El primer sistema que se aprende en las escuelas japonesas es el hiragana, reinventado por las mujeres de la aristocracia durante el periodo Edo (1603-1868) y consta de 46 caracteres. Se utiliza para terminaciones verbales, terminaciones en los adjetivos, ciertas palabras y como conectores gramaticales. Las grafías del  hiragana se caracterizan por tener trazos redondeados y que cada caracter equivale a una letra. Su lectura es igual al modo que se escribe.
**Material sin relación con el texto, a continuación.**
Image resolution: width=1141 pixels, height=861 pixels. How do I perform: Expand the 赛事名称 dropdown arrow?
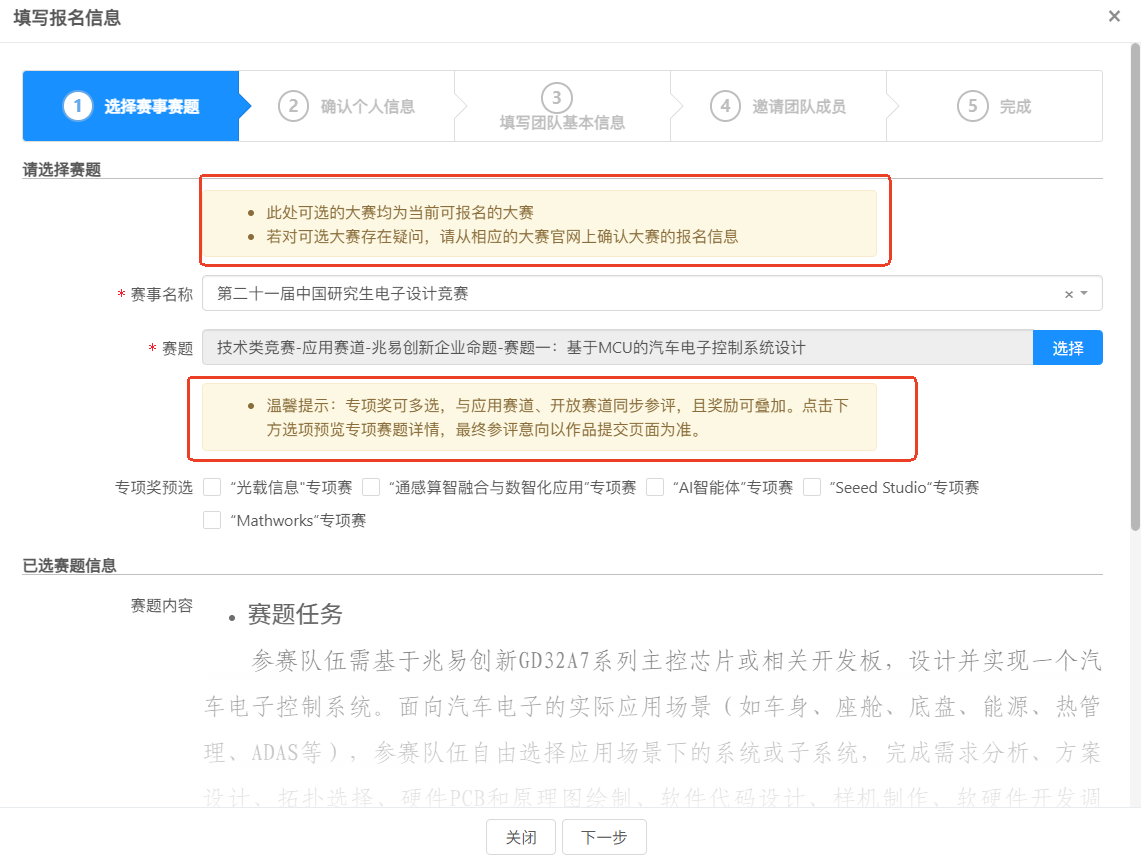pyautogui.click(x=1085, y=294)
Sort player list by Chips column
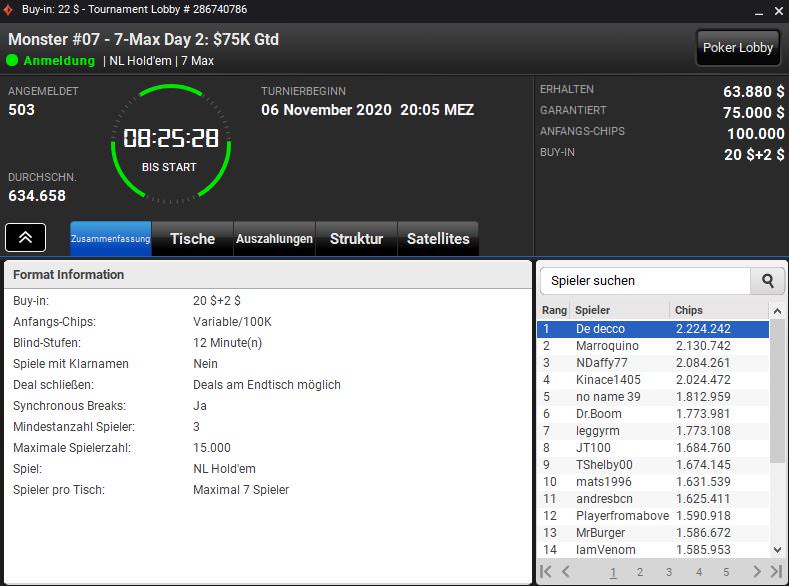The height and width of the screenshot is (586, 789). (718, 310)
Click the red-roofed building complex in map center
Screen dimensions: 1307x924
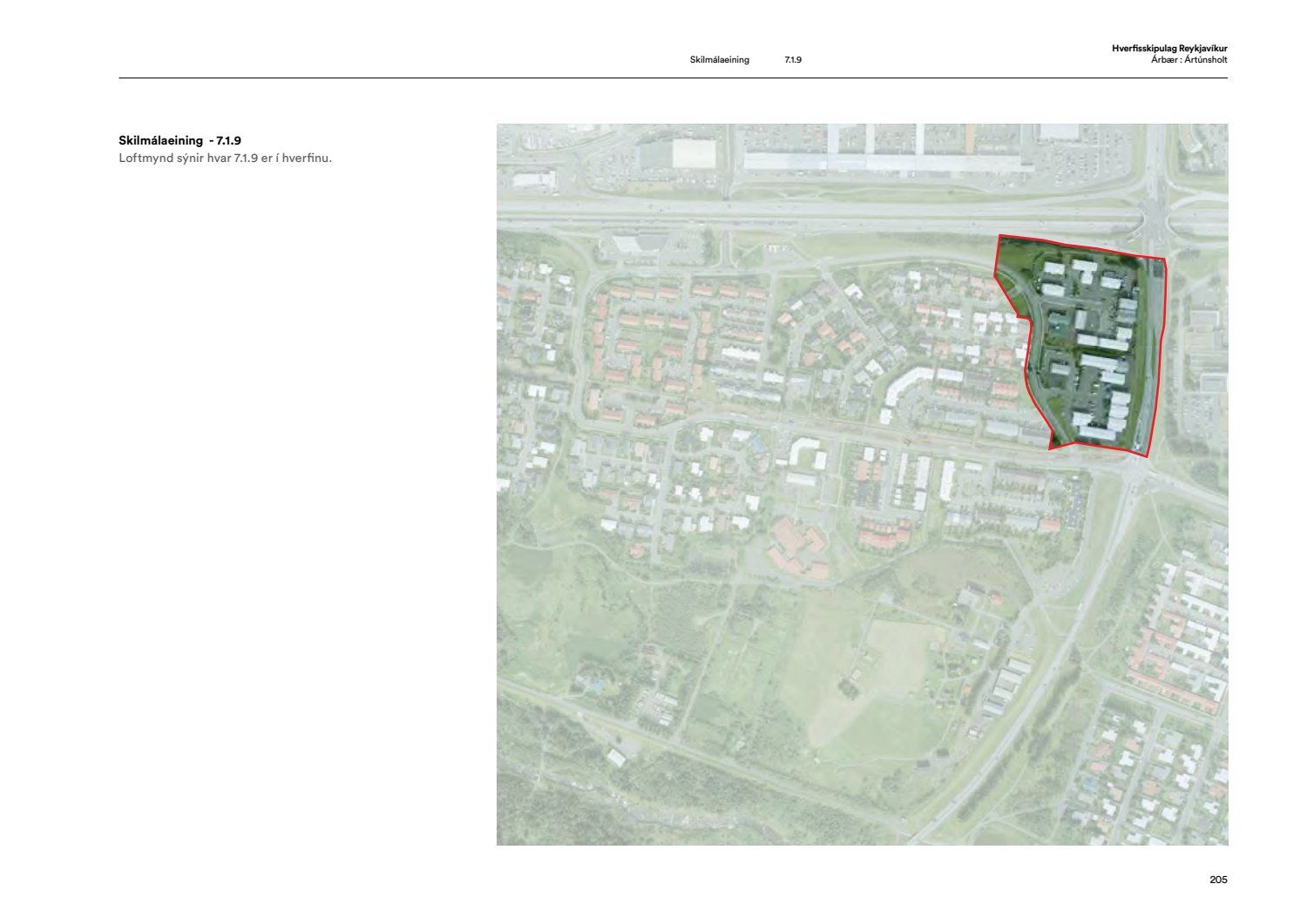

Luego está el katakana, cocreado por monjes budistas (Kobo Daishi suele ser nombrado como su originador) y utilizado para palabras que provienen de un idioma extranjero, pero que han sido adaptadas al idioma japonés. También se utiliza para las onomatopeyas japonesas, cuya clasificación se divide en 5 categorías: las giseigo, que sirven para imitar sonidos de animales y sonidos humanos, por ejemplo, el ladrido del perro (wan wan) o la risa que intentamos disimular (ufufu); las conocidas como gitaigo expresan condiciones y estados, como el brillo en los ojos de una persona a causa de la emoción (gira gira); las onomatopeyas denominadas giongo, que provienen de los sonidos hechos por objetos inanimados o de la naturaleza, tal y como el sonido de la lluvia que cae en abundancia (zaa zaa); la categoría llamada giyougo expresa el sonido de los movimientos y situaciones, por ejemplo, si se camina sin rumbo, como cuando se está perdido, la onomatopeya que expresa ese movimiento es urouro, o bien, cuando afirmamos que no tenemos la fuerza de voluntad para hacer algo, utilizaríamos la palabra gutara. La última categoría es gijougo, que busca definir los sentimientos. Si estamos emocionados y felices, podríamos expresarlo con la onomatopeya waku waku. El silabario katakana  suma 46 caracteres, al igual que el hiragana. Sus trazos se distinguen por ser angulosos.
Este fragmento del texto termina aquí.